Esra Özdemir Demirci’in kitap kritiği

İlahi aşka dayalı tevhid sırrının, insanı aşarak, Yaratıcı gerçeğe varışının özüne yapılan bir yolculuk bu. Yaratıcı ile yaratılan arasındaki çizginin yok olmasıyla ortaya çıkan ‘Enel Hak’ sözünün hikâyesi. Ve bu hikâyenin yegâne kahramanı Hallac-ı Mansur ya da bir diğer adıyla Hallac al-Esrar’ın yaşamını konu alan Allah Benim (En el Hak) adlı kitap, Mehmet Coral’ın kaleminden Doğan Kitap tarafından okuyucuya sunuldu. Kitap; Hayat, Muhakemat ve Şehadet başlıklı üç bölümden oluşuyor.

İlk bölüm Hayat, "Yaratılmış olanın algısı gerçekle bitişemiyor. Gerçek ise zaten yaratılmış olana mesafeli." tespitiyle başlıyor. Daha ilk cümlede okur, okumaya başlayacağı metnin en önemli sırrının ifşâ edilişine tanık oluyor. Gerçeğin yaratılmış olana mesafesi, Hallac’ın doğumundan idam edilişine kadar tüm hayat hikâyesinin bir özeti gibi aslında.

Kitapta Hallac, müridi olan İbn-i Ata tarafından anlatılıyor. Birlikte geçirdikleri vakitlerde mürşidinin dilinden dökülen her sözü özenle seçerken, onunla beraber olduğu her vakti, tarihin süzgecinden geçirerek aktarıyor şimdiki zamana. Hallac-ı Mansur’un hücresinde başlayan hikâyede, ona, yaşadıklarına ve zamana düşürdüğü gerçeklere şahit oluşunu resmediyor satır aralarına.

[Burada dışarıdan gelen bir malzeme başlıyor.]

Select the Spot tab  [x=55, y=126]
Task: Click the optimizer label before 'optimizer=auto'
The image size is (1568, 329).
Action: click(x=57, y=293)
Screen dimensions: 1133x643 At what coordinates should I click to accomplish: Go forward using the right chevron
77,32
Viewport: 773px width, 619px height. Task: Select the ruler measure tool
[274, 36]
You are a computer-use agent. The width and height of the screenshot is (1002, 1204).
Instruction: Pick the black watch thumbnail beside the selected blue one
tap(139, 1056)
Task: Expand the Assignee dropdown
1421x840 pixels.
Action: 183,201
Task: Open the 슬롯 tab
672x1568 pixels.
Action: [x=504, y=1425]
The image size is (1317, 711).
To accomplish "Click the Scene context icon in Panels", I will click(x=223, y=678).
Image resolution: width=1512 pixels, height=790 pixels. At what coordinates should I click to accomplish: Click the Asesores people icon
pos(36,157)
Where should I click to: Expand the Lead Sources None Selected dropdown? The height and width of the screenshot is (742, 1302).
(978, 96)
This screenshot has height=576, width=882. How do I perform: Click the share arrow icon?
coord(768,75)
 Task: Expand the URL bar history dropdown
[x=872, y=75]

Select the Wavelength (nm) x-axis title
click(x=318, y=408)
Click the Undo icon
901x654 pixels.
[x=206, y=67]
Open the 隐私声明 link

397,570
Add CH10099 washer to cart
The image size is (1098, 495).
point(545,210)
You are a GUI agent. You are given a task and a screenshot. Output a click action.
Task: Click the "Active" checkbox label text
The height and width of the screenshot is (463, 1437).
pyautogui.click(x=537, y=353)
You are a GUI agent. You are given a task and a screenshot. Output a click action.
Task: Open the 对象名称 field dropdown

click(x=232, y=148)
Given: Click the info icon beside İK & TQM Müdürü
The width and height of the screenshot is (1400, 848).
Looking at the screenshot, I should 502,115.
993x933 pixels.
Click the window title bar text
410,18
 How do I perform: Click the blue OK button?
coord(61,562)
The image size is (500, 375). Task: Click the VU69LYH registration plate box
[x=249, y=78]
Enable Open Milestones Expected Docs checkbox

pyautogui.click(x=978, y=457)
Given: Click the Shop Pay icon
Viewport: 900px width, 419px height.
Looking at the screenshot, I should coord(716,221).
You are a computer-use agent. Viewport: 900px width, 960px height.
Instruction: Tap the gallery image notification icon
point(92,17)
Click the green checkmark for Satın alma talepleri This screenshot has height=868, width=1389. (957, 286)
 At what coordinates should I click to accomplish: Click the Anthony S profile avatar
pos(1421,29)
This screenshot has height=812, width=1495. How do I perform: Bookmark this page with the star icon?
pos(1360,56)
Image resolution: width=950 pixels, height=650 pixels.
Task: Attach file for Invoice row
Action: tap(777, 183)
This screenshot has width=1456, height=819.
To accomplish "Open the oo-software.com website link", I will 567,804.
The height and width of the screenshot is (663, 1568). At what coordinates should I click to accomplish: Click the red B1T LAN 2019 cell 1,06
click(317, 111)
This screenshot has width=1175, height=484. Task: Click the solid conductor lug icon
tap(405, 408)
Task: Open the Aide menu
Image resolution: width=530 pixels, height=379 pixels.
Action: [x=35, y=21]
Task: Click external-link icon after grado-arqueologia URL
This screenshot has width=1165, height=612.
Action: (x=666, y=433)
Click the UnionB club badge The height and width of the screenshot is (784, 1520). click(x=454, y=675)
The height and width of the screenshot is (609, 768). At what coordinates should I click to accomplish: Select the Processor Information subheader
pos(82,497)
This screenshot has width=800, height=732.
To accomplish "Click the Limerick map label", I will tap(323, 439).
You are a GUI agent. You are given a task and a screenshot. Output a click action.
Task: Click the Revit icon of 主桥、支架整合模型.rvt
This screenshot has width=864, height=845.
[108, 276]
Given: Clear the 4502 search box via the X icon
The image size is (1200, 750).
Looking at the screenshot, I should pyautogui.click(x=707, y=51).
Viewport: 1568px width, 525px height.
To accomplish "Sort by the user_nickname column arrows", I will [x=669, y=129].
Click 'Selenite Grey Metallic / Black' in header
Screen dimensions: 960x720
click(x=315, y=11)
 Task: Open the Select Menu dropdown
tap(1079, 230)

Hallac’ın içinden taşan Tanrı aşkı, gerçeğin ötesiyle arasına gerilen perdeyi yırtmasıyla başlıyor. "ben" kavramının aşıldığı bu  birliktelik anlarında, Tanrı ile beraber oluşun sırrını içinde taşıyamayacak kadar büyüttüğünde, bu sırrı o yegâne sözüyle dışa vuruyor Hallac: Enel Hak!

Cihana ün salış

İkinci bölüm Muhakemat, Hallac’ın cihana ün salışı ve artık herkesçe tanınıyor oluşuna vurguyla devam ediyor. Bu yükselişin tepedekileri huzursuz edişi, Hallac’ı beklenen sona iyiden iyiye yaklaştırıyor. Sona doğru ilerleyişin tüm ayrıntıları, kitap boyunca incelikle işleniyor. Her adımın çıkardığı ses, gür bir seda ile kucaklıyor okuru. Varlığın yoklukla birleşmesi ve bu birleşimden hareketle, varlığın gerçek boyutuna, Tanrısal gerçekliğe dönüşü, özenle  seçilmiş kelimeler ve her sahnesi disiplinle kurgulanmış bir anlatımla sunuluyor.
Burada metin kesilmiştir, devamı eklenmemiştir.